++++ DATA SHOWN
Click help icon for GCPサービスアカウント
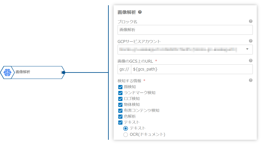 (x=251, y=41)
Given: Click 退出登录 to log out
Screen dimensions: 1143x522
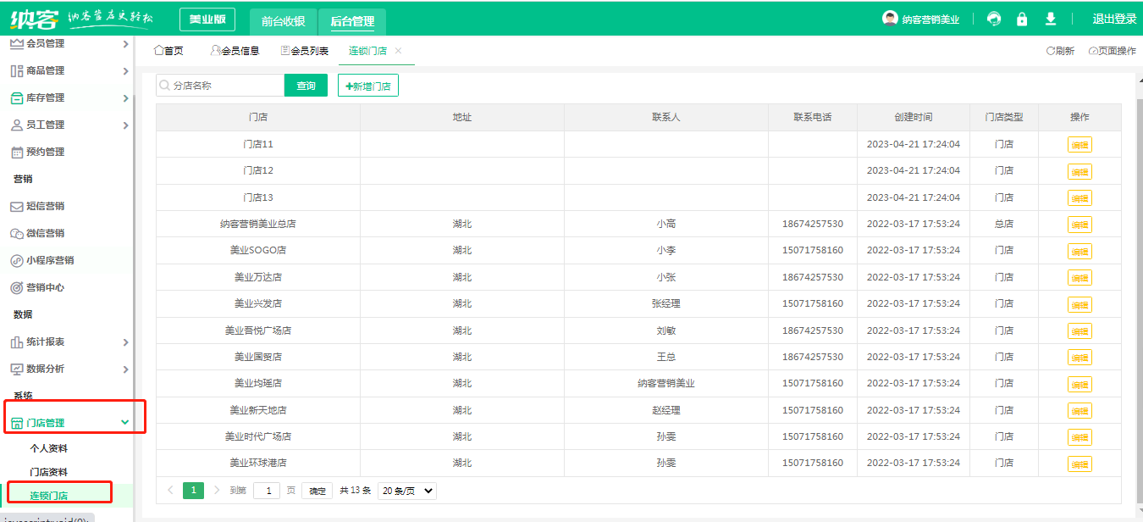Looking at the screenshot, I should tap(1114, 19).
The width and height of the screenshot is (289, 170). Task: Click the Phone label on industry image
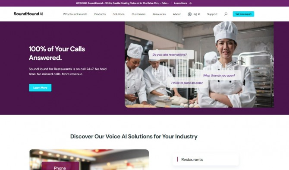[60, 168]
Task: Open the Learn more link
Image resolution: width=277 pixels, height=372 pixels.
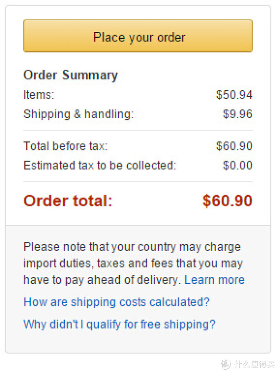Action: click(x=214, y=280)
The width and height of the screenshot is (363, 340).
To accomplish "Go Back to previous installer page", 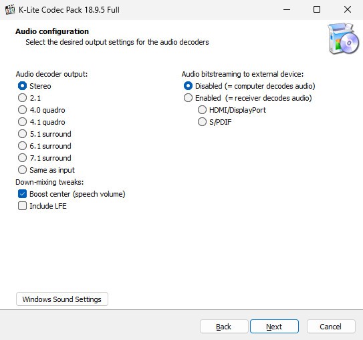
++++++++
++++ DATA SHOWN
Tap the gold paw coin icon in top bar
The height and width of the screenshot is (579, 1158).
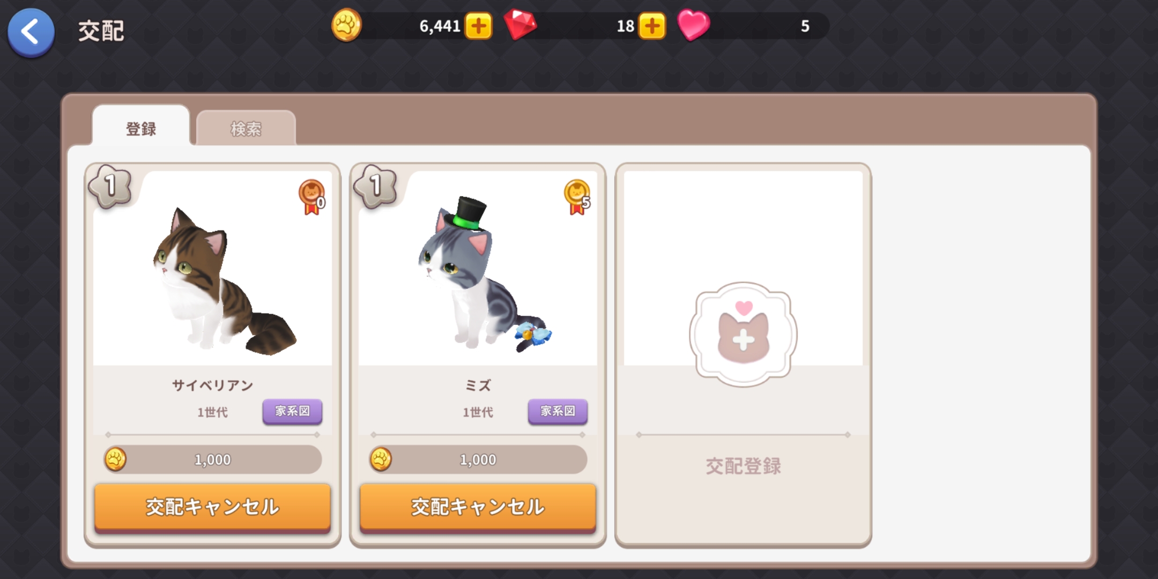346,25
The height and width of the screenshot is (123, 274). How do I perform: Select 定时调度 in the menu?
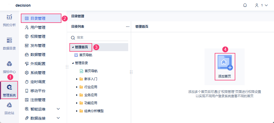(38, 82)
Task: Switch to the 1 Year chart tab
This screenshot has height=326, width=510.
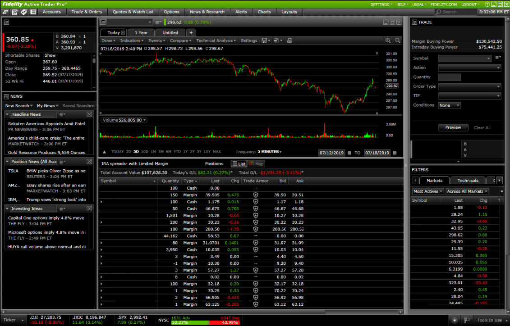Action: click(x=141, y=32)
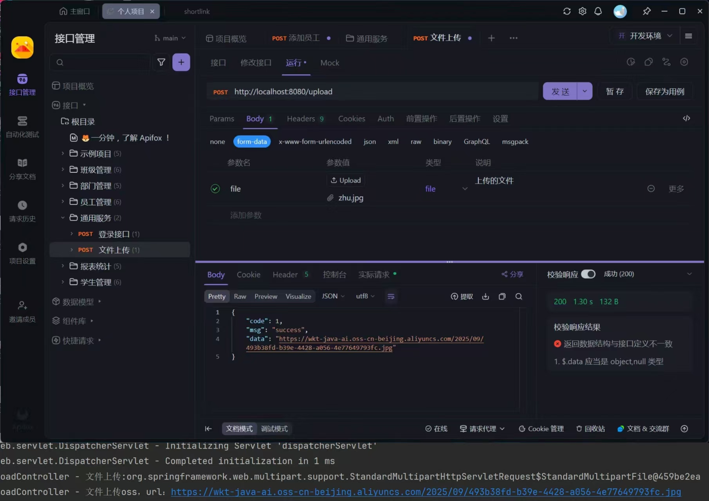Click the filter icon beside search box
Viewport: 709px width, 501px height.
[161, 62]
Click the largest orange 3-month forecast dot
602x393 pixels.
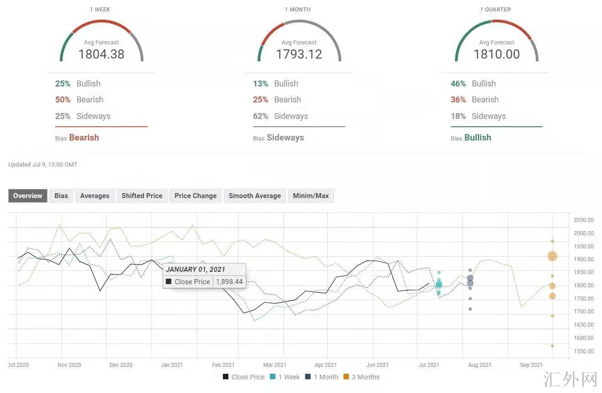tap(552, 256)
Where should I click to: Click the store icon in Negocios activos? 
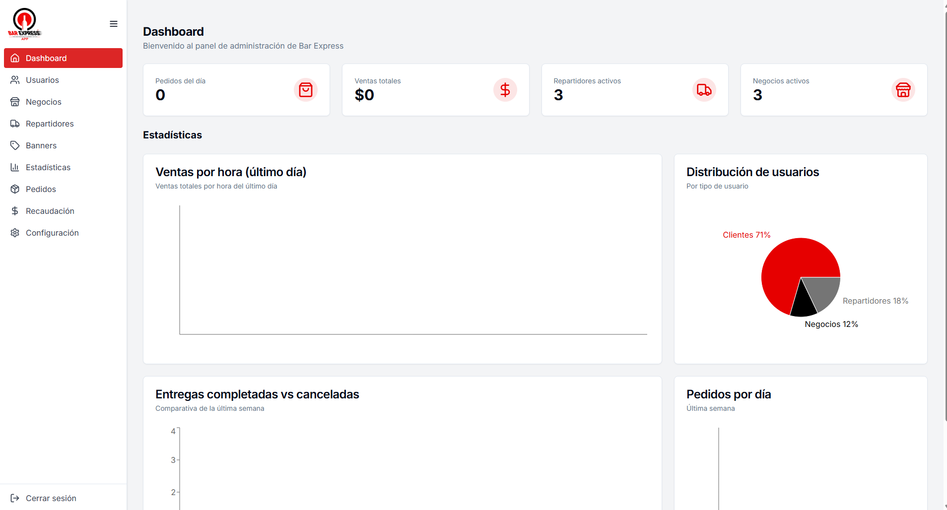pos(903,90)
++++++++
• TRY IT: Though the entries above contain pictures, none should be copied; reproduce only the lines between the one holding "Click help icon for GCPサービスアカウント" and the one holding "The width and height of the screenshot is (363, 340).", inclusive, exactly as written.

• RESPONSE FOR THIS EXERCISE:
Click help icon for GCPサービスアカウント
 (x=251, y=41)
Given: Click 退出登录 to log out
Screen dimensions: 1143x522
Looking at the screenshot, I should tap(1114, 19).
The width and height of the screenshot is (289, 170). Task: Click the Phone label on industry image
[60, 168]
Task: Open the Learn more link
Image resolution: width=277 pixels, height=372 pixels.
Action: click(x=214, y=280)
The width and height of the screenshot is (363, 340).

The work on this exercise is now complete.